• _Aim of the task_
Rewrite each of the items below, replacing "GUI agent" with "GUI assistant" and leaving all other text unchanged.

################

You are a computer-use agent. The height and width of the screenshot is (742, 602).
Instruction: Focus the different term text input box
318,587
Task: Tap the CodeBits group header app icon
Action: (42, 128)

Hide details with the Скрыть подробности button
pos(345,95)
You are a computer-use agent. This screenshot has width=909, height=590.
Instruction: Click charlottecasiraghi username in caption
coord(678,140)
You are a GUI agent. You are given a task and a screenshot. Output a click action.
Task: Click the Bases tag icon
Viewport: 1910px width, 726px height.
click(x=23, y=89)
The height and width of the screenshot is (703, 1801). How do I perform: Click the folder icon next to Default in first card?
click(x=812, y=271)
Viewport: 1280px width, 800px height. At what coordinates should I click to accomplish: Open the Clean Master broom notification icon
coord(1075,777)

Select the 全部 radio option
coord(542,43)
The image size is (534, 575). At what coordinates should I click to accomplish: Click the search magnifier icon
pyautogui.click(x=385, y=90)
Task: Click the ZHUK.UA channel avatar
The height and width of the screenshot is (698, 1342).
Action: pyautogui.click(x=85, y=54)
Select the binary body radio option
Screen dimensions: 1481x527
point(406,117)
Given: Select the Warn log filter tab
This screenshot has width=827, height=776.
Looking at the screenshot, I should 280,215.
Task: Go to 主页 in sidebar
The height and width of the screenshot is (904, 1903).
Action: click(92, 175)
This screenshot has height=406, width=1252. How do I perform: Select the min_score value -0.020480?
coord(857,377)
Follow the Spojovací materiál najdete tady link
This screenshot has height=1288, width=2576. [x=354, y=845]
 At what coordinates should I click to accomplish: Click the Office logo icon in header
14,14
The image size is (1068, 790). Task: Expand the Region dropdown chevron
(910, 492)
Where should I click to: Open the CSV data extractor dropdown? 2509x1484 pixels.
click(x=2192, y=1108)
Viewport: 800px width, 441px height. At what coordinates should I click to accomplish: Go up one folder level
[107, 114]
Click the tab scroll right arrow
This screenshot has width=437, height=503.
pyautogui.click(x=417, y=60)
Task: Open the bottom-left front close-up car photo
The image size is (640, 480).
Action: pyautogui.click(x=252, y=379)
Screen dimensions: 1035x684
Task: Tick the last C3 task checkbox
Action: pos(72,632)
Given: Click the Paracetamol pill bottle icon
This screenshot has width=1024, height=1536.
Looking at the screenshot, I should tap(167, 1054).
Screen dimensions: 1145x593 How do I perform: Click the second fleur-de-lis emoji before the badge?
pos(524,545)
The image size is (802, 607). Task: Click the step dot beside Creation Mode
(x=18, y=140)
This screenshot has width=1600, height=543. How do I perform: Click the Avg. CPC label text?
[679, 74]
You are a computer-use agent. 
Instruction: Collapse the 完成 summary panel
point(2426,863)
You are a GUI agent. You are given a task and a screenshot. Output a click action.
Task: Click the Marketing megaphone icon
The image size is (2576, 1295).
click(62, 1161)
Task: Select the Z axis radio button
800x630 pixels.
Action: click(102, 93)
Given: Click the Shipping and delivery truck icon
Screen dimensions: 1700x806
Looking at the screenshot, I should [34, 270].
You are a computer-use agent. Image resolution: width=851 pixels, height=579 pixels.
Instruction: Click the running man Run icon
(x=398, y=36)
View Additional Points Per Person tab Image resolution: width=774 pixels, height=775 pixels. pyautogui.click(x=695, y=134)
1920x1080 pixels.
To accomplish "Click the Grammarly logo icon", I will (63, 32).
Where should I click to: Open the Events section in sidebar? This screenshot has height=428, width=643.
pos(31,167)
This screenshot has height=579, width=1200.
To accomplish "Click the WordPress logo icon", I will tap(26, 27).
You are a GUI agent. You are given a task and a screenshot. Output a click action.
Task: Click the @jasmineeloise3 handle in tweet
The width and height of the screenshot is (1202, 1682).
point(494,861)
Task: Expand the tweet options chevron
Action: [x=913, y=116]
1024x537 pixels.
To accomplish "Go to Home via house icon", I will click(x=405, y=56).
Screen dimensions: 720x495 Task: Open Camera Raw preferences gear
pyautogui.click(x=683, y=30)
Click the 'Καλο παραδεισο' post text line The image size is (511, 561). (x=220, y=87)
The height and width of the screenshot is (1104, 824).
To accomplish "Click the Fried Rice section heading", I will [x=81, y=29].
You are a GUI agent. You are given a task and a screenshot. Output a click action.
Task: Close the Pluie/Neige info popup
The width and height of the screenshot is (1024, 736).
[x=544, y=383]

################

• _Task solution_
You are a computer-use agent. The height and width of the screenshot is (742, 602).
Instruction: Focus the different term text input box
318,587
Task: Tap the CodeBits group header app icon
Action: (42, 128)

Hide details with the Скрыть подробности button
pos(345,95)
You are a computer-use agent. This screenshot has width=909, height=590.
Instruction: Click charlottecasiraghi username in caption
coord(678,140)
You are a GUI assistant. You are given a task and a screenshot. Output a click action.
Task: Click the Bases tag icon
Viewport: 1910px width, 726px height.
click(x=23, y=89)
The height and width of the screenshot is (703, 1801). How do I perform: Click the folder icon next to Default in first card?
click(x=812, y=271)
Viewport: 1280px width, 800px height. At what coordinates should I click to accomplish: Open the Clean Master broom notification icon
coord(1075,777)

Select the 全部 radio option
coord(542,43)
The image size is (534, 575). At what coordinates should I click to accomplish: Click the search magnifier icon
pyautogui.click(x=385, y=90)
Task: Click the ZHUK.UA channel avatar
The height and width of the screenshot is (698, 1342).
Action: pyautogui.click(x=85, y=54)
Select the binary body radio option
Screen dimensions: 1481x527
point(406,117)
Given: Select the Warn log filter tab
This screenshot has width=827, height=776.
Looking at the screenshot, I should 280,215.
Task: Go to 主页 in sidebar
The height and width of the screenshot is (904, 1903).
Action: click(92, 175)
This screenshot has height=406, width=1252. How do I perform: Select the min_score value -0.020480?
coord(857,377)
Follow the Spojovací materiál najdete tady link
This screenshot has height=1288, width=2576. [x=354, y=845]
 At what coordinates should I click to accomplish: Click the Office logo icon in header
14,14
The image size is (1068, 790). Task: Expand the Region dropdown chevron
(910, 492)
Where should I click to: Open the CSV data extractor dropdown? 2509x1484 pixels.
click(x=2192, y=1108)
Viewport: 800px width, 441px height. At what coordinates should I click to accomplish: Go up one folder level
[107, 114]
Click the tab scroll right arrow
This screenshot has width=437, height=503.
pyautogui.click(x=417, y=60)
Task: Open the bottom-left front close-up car photo
The image size is (640, 480).
Action: pyautogui.click(x=252, y=379)
Screen dimensions: 1035x684
Task: Tick the last C3 task checkbox
Action: pos(72,632)
Given: Click the Paracetamol pill bottle icon
This screenshot has width=1024, height=1536.
Looking at the screenshot, I should tap(167, 1054).
Screen dimensions: 1145x593 How do I perform: Click the second fleur-de-lis emoji before the badge?
pos(524,545)
The image size is (802, 607). Task: Click the step dot beside Creation Mode
(x=18, y=140)
This screenshot has width=1600, height=543. How do I perform: Click the Avg. CPC label text?
[679, 74]
You are a computer-use agent. 
Instruction: Collapse the 完成 summary panel
point(2426,863)
You are a GUI assistant. You are given a task and a screenshot. Output a click action.
Task: Click the Marketing megaphone icon
The image size is (2576, 1295).
click(62, 1161)
Task: Select the Z axis radio button
800x630 pixels.
Action: click(102, 93)
Given: Click the Shipping and delivery truck icon
Screen dimensions: 1700x806
Looking at the screenshot, I should [34, 270].
You are a computer-use agent. Image resolution: width=851 pixels, height=579 pixels.
Instruction: Click the running man Run icon
(x=398, y=36)
View Additional Points Per Person tab Image resolution: width=774 pixels, height=775 pixels. pyautogui.click(x=695, y=134)
1920x1080 pixels.
To accomplish "Click the Grammarly logo icon", I will (63, 32).
Where should I click to: Open the Events section in sidebar? This screenshot has height=428, width=643.
pos(31,167)
This screenshot has height=579, width=1200.
To accomplish "Click the WordPress logo icon", I will tap(26, 27).
You are a GUI assistant. You are given a task and a screenshot. Output a click action.
Task: Click the @jasmineeloise3 handle in tweet
The width and height of the screenshot is (1202, 1682).
point(494,861)
Task: Expand the tweet options chevron
Action: [x=913, y=116]
1024x537 pixels.
To accomplish "Go to Home via house icon", I will click(x=405, y=56).
Screen dimensions: 720x495 Task: Open Camera Raw preferences gear
pyautogui.click(x=683, y=30)
Click the 'Καλο παραδεισο' post text line The image size is (511, 561). (x=220, y=87)
The height and width of the screenshot is (1104, 824).
To accomplish "Click the Fried Rice section heading", I will [x=81, y=29].
You are a GUI assistant. You are given a task and a screenshot. Output a click action.
Task: Close the Pluie/Neige info popup
The width and height of the screenshot is (1024, 736).
[x=544, y=383]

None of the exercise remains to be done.